全国の公立高校では、入試においていわゆる学力検査(学科試験)を受けずに合格する「推薦入試」を見直す動きが広がっているのだそうです。

 都道府県によって多少の取り組みの差はあるものの、この流れは全国的なものになっているようで、これから先の数年で、各都道府県で入試のシステムが大きく変わる可能性も考えられます。

 推薦入試以外にも“自己推薦”や“特色化選抜”など、「推薦」という名前を変更しただけで、結局「内申書」や「面接」「作文」などで合否判定をする試験も多く、一部の子ども達には「勉強なんてしなくても、高校ならどこかに入れる」という甘い考えが広がっているのも事実です。結局高校の勉強についていけなくなるのは目に見えているのですが…

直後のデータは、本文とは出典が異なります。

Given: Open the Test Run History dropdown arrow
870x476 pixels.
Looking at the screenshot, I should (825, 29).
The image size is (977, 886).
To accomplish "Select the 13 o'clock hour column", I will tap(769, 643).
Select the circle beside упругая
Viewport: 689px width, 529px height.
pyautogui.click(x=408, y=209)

 推薦入試に疑問を持つのは、何も高校入試に限ったことではありません。大学入試のAO入試(アドミッションズ・オフィス入試)についても同じことが言えて、結局実力では人間が抜け道として利用する結果にしかならないのだと思います。作文と面接と内申書で大学に入れるなら、もう既に大学は「最高学府」の地位から陥落しているといってもいいでしょうね。早い時期に入学者を確保できるAO入試は、大学側の青田買いと入学者の早期囲い込みという経営的な側面から考え出された入試だともいえるのでしょう。

 日本私立大学団体連合会が実施した調査によると、回答した私立大の47%が「入学者の学力水準に問題がある」と感じているといいます。

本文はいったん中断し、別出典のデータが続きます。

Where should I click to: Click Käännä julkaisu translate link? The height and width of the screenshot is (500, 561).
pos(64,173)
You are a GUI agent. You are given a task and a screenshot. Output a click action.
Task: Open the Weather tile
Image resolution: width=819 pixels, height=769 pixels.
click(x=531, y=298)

 千葉県でも「特色化選抜」は廃止され、前期入試・後期入試という制度に変わっていますし、石川県では2010年度の推薦枠がかなり減っているようです。推薦枠が減少したり廃止されるということは、その分の一般入試枠が拡大することを意味します。つまりは「実力で採ります」ということ。

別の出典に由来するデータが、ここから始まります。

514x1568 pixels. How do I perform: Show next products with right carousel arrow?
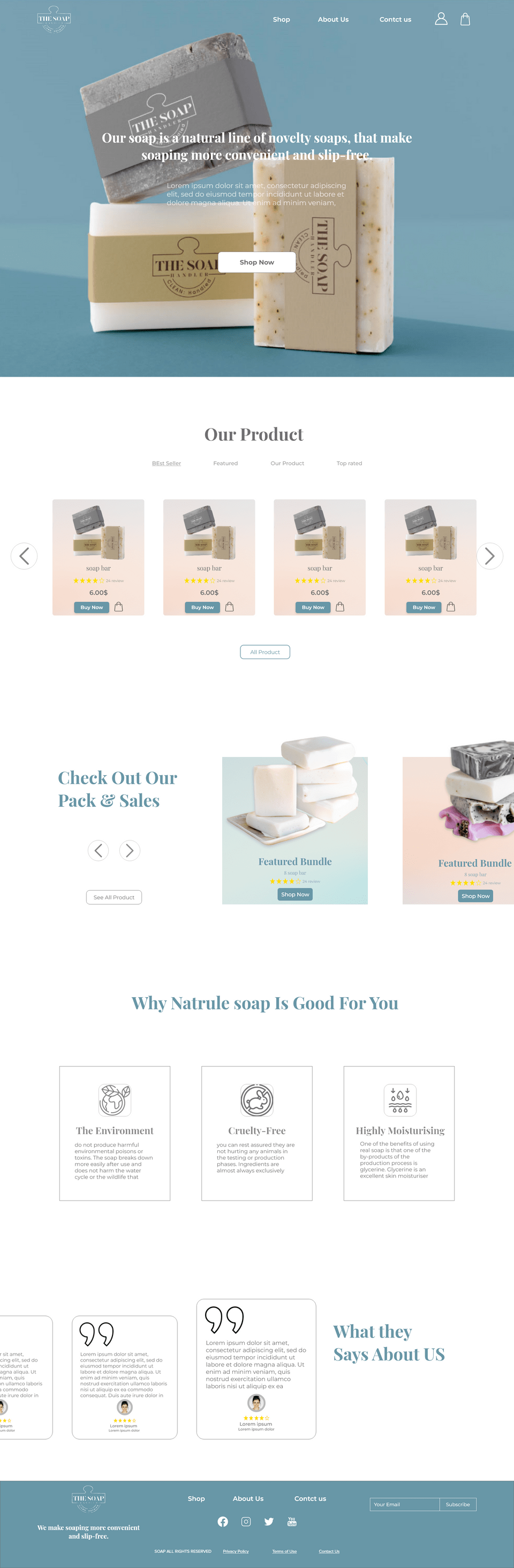pyautogui.click(x=490, y=556)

 何年も前に私は別で続けていたブログで推薦入試反対という記事を書きました。その当時はゆとり教育真っ只中。何の因果か(笑)、近隣の高校の先生方や塾の組合の先生方も多数読んでいてくれたブログだったものですから、ものすごい数のご批判を頂きました。

「子ども達の幸せを考えていない」
「愛情が無い」
「学力至上主義のエゴイスト」

まぁ、散々でした。
勉強するってことは、そんなにいけないことなんだと、しみじみ思いました。

しかし、私は変わりませんでした。勉強しなくてもいい、楽に進学するのが一番だなどとは決して思いません。人生の中で「あんなに勉強した時期は無い」ってくらい勉強する時期があっていいはずです。それは父母の教えでもありました。そして、それが本当の愛情だと、固く信じています。

子どもにいい顔をするのが愛情ではありません。
やりたいようにやらせてやるのも、愛情ではありません。
楽をさせてやることなど、絶対に愛情ではありません。

もちろん、実力が伴わなかったり、なかなか結果が出るのに時間がかかる子もいます。そういう子の救済策として「推薦」なり何なりの逃げ道を残しておくことも重要なのは承知していますが、原則、学力が伴っていない子を大人の事情で無試験合格にするのは断固反対です。

絶対にその子の成長の糧にならないからです。
今でもこの方針には変わりはありません。
推薦入試は反対。子どもは勉強しなさい。

当たり前のことを当たり前に言えない世の中も、いえない人も、おかしいのだと思います。改めて推薦入試廃止傾向の記事を読んで思いを強くしました。